The Lancers joined the NASL in 1970 where he was a member of the team that won the championship that year. Howard graduated from the nearby State University of New York at Brockport with a degree in physical education. He was acquired from the Lancers by the Toronto Metros in 1971 and played in Toronto through the 1974 season. He was also a member of the Canadian national team during 1974 FIFA World Cup qualification. In 1977, he was named to the Rochester Lancers Team of the Decade.

==Post-playing career==
From 1972 to 1986 he was director of athletics and head of physical education at Crescent School, a prominent private school in Toronto. During this time he served on the coaching staff of Canadian national youth teams and in 1981 was assistant coach of the World Cup team for 1982 FIFA World Cup qualification, as the team came within one goal of qualifying for the 1982 World Cup. Howard was appointed technical director of the Canadian Soccer Association from 1986 to 1992 and also served as Canada's first National Goalkeeping Coach. He attained a unique treble in 1986 as the first person in Canadian soccer history to have played, managed and coached in the national program. In 1987, he was appointed by FIFA to conduct a coaching course in Kuwait and since that time has conducted more than 100 FIFA courses and projects around the world as the longest-serving FIFA coaching instructor in North America. In addition Howard was a member of the FIFA Technical and Development Committee from 1998 until 2012 and served as Chairman of the CONCACAF Coaching Committee from 2001 until 2012.

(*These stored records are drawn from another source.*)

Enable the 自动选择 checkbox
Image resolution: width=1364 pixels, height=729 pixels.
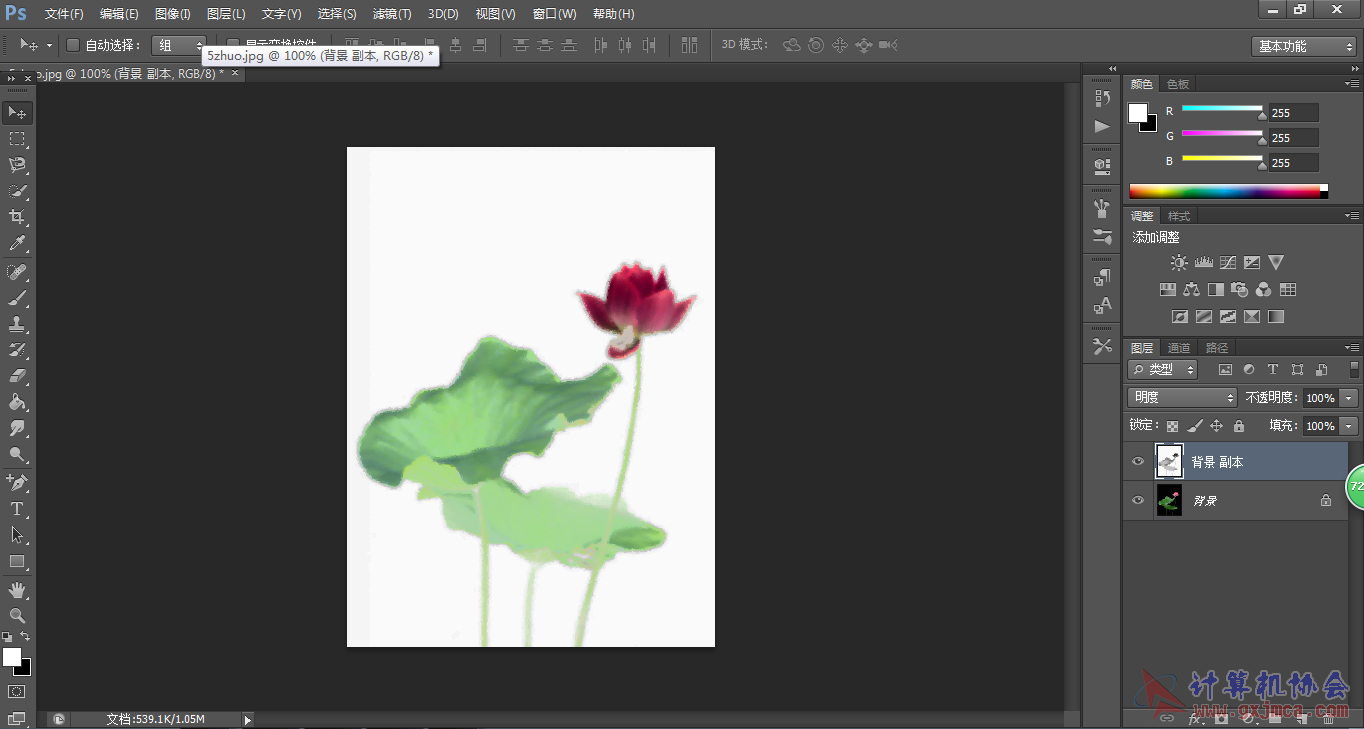[73, 45]
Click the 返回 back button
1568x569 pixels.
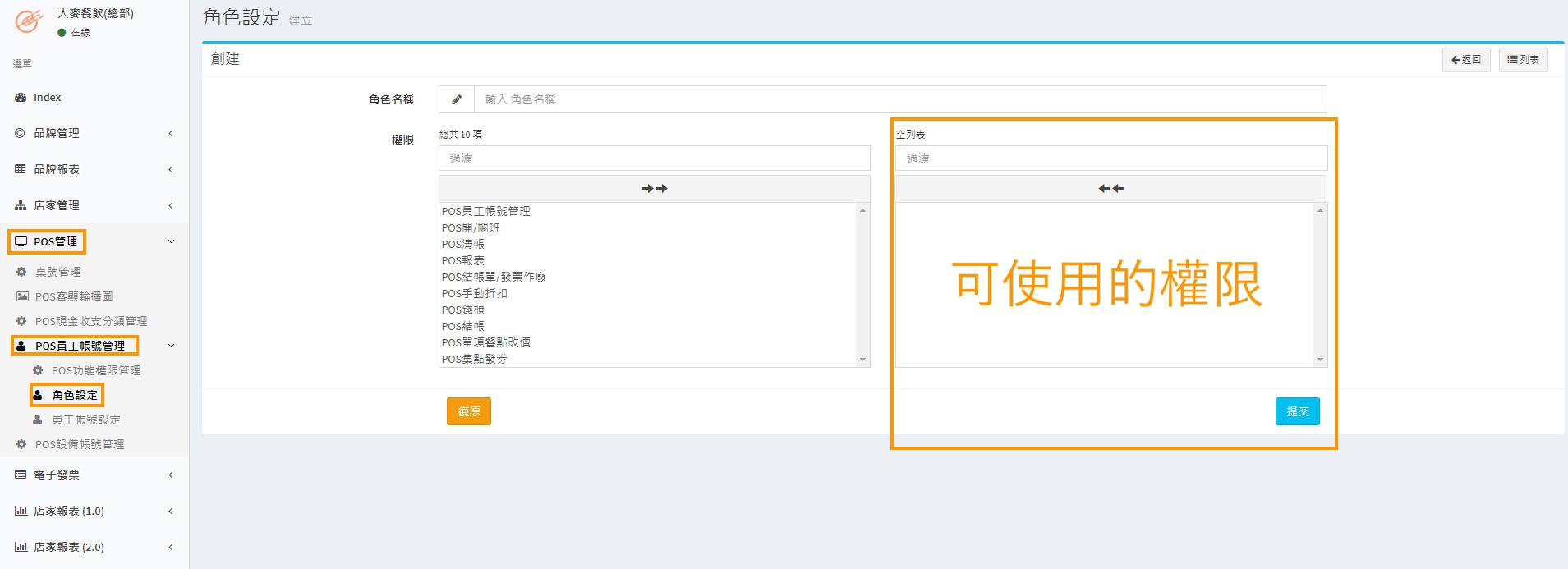pos(1465,60)
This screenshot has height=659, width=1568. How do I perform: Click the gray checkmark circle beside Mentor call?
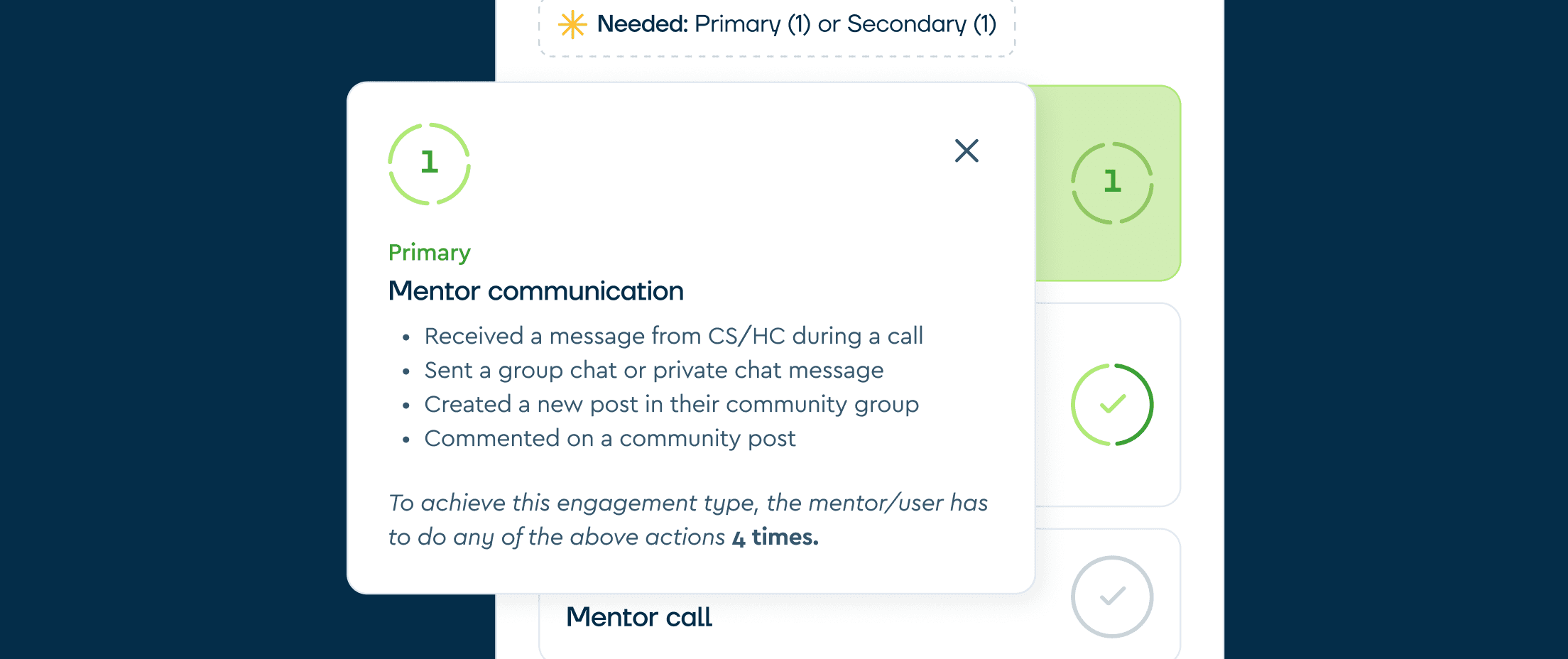click(x=1112, y=597)
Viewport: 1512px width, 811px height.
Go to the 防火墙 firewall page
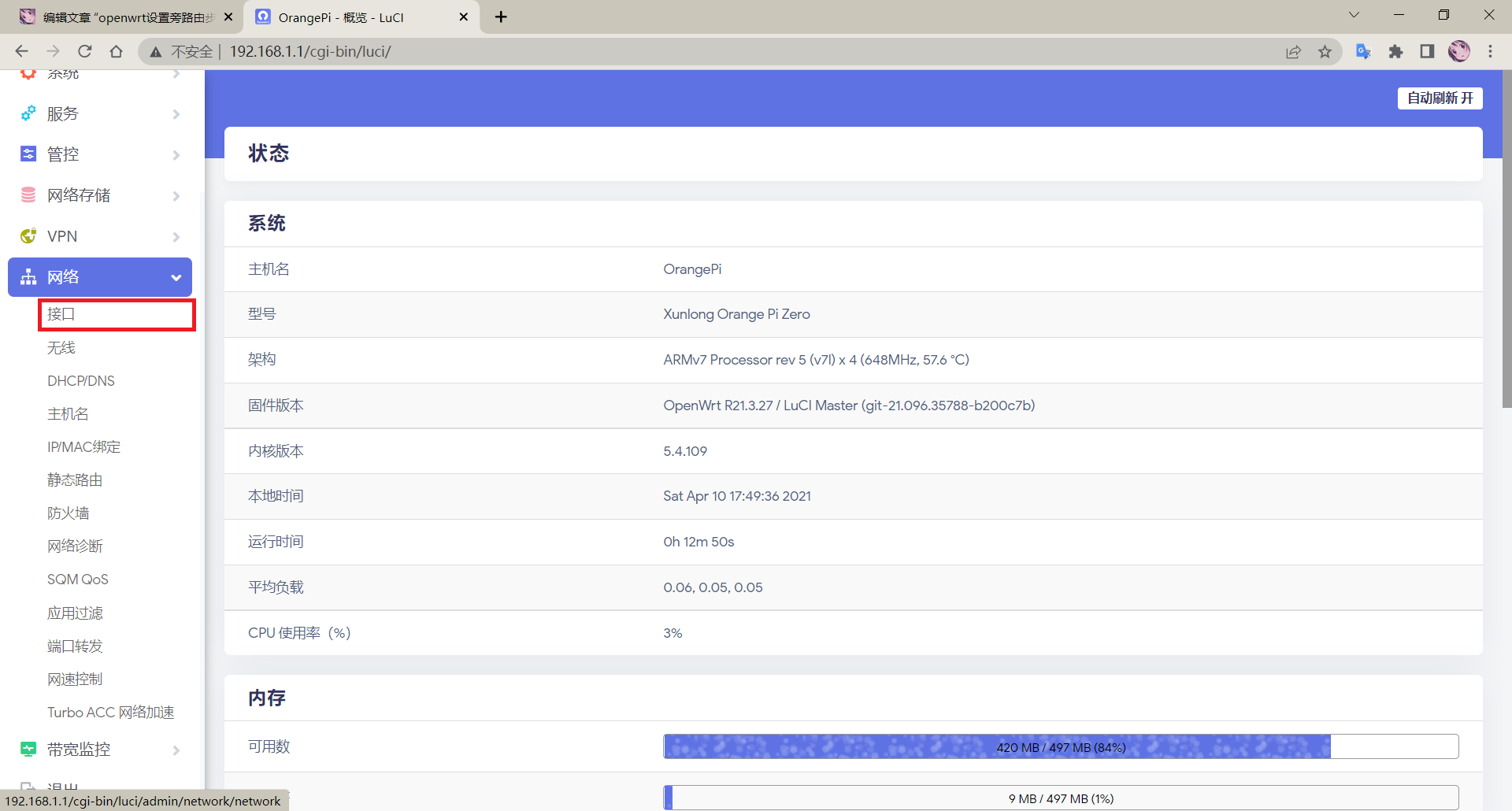pyautogui.click(x=69, y=513)
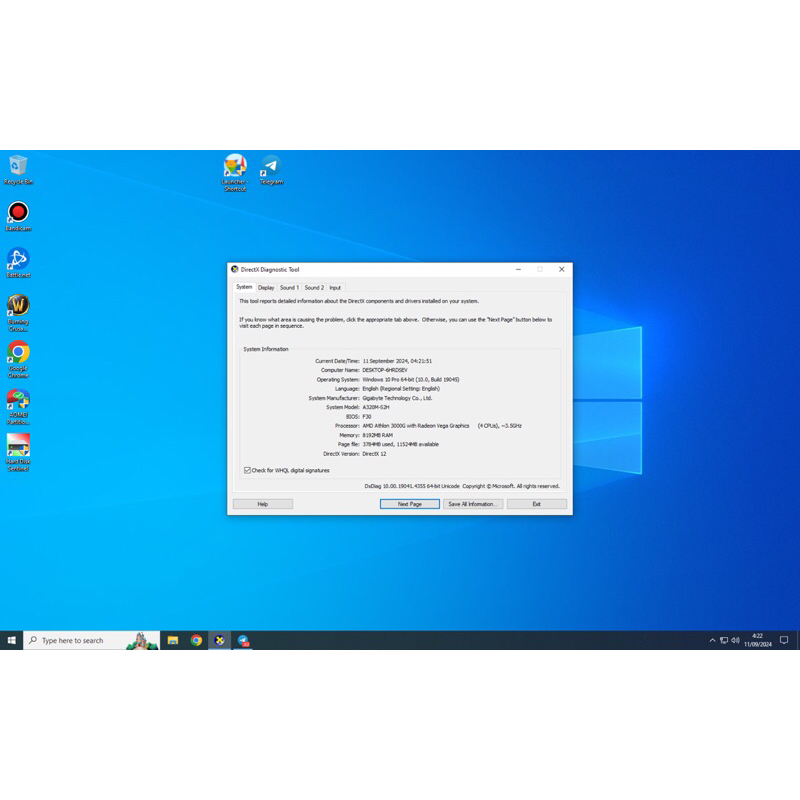Open the Launcher - Shortcut desktop icon

(x=234, y=167)
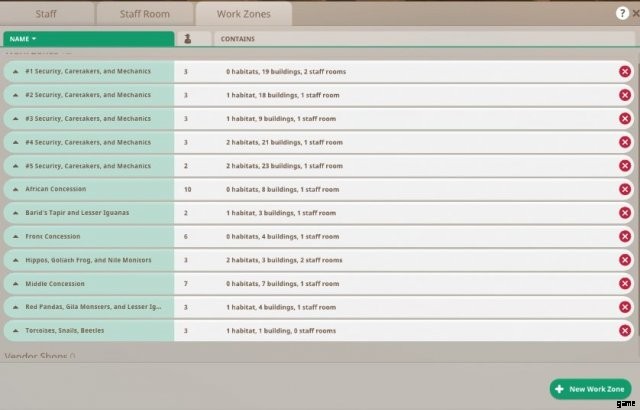This screenshot has width=640, height=410.
Task: Open the help question mark icon
Action: pos(622,13)
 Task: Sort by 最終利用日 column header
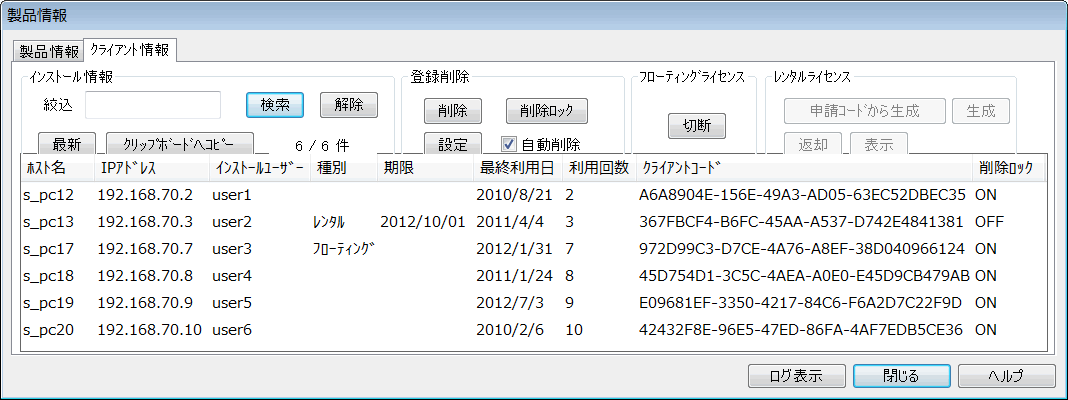(516, 168)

An author of two books on the game "Shutouts and Saves", a goalkeeping manual, and "Soccer - Diving headers, selling a dummy, and everything else about the game" with noted artist Ben Wicks. This in addition to producing numerous coaching manuals and video tapes for the Canadian Soccer Association, CONCACAF and FIFA. He also wrote a weekly soccer column for the Toronto Sun newspaper from 1994 to 1998.

Howard has had an extensive career as a soccer media analyst. It all began in the 1980s when Howard and Mike Povey were hired as
hosts for the popular series "Road to Wembley" on CFMT-TV. He also hosted and produced "The CSA Report" which featured the Soccer 2000 series as well as the Classic Cup Final series on ESPN Classic Canada. Howard was the in-studio analyst for every World Cup from 1990 until 2010 and worked for CBC Radio Sports in Brazil 2014. He was the on-location or in-studio analyst for EURO Finals from 1996 until 2008. In addition he has been a color commentator for over 200 games on CBC, CTV, ROGERS SPORTSNET, TSN, CFMT/OMNI, and the FOX SOCCER CHANNEL. He currently is the international reporter for the longest running radio show in North America "Soccer is a kick in the grass" on WYSL in Rochester New York and recently completed a five-year soccer project as Director of Soccer at Crescent School from 2009 to 2014.

Howard was inducted into the Canadian Soccer Hall of Fame in 2002 as a builder and the Rochester Lancers Wall of Fame in 2013.